Your objective: Find the string "computer" in the records. Copy each line that has it.
++++ Input data ++++
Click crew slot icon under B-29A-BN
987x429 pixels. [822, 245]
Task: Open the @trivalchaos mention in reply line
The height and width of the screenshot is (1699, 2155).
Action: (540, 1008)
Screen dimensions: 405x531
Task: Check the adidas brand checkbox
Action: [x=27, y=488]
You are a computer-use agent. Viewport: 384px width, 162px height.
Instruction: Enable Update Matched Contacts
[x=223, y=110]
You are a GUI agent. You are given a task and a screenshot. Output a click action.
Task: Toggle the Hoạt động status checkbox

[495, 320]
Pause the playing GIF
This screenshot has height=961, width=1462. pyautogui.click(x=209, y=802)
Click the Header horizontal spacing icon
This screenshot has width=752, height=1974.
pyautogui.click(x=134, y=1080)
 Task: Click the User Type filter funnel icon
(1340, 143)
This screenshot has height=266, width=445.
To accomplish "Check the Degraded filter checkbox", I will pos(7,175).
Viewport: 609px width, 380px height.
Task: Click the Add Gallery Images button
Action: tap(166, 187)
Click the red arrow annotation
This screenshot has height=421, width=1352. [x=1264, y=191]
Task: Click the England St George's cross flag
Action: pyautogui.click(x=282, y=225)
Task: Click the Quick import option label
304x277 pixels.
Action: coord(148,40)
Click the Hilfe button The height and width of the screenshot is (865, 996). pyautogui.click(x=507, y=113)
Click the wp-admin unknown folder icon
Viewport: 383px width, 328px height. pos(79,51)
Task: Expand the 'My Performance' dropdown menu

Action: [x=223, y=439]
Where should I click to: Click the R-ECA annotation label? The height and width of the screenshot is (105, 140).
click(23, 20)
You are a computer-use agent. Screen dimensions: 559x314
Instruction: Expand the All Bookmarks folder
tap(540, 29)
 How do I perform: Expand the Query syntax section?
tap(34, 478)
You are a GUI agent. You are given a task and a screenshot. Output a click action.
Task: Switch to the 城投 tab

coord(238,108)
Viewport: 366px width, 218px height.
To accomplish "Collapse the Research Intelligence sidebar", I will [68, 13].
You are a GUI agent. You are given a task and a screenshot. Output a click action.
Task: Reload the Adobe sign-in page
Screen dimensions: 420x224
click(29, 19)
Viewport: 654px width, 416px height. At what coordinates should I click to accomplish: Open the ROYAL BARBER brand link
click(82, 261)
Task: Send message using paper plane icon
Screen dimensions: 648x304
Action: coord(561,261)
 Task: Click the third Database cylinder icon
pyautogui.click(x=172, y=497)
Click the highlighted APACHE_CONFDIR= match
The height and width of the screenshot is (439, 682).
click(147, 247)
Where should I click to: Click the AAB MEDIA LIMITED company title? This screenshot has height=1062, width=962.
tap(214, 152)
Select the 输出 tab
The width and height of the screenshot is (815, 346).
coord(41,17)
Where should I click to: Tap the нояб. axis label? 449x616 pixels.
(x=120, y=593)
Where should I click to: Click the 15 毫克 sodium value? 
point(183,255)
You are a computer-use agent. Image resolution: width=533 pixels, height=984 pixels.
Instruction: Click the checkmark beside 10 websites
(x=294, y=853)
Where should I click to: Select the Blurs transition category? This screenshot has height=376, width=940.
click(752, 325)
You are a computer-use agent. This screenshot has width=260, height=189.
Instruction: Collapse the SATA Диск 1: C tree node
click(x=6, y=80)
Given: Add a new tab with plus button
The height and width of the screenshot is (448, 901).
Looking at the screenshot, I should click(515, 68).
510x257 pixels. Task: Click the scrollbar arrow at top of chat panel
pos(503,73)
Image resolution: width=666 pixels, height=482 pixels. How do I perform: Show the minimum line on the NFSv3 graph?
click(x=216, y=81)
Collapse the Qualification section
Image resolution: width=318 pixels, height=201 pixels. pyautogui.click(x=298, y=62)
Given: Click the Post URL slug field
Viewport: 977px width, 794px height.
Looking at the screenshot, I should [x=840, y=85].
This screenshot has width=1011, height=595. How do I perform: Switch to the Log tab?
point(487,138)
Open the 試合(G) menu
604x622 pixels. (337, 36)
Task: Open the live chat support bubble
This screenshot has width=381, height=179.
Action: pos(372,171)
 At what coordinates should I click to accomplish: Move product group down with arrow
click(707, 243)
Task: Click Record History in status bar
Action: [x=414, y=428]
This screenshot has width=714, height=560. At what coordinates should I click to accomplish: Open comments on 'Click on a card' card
++++
Solution to this exercise:
You are a computer-use agent. Viewport: 384px width, 162px height.
You are a computer-use agent. Screen dimensions: 559x314
You are a computer-use agent. Image resolution: width=533 pixels, height=984 pixels.
You are a computer-use agent. This screenshot has width=260, height=189.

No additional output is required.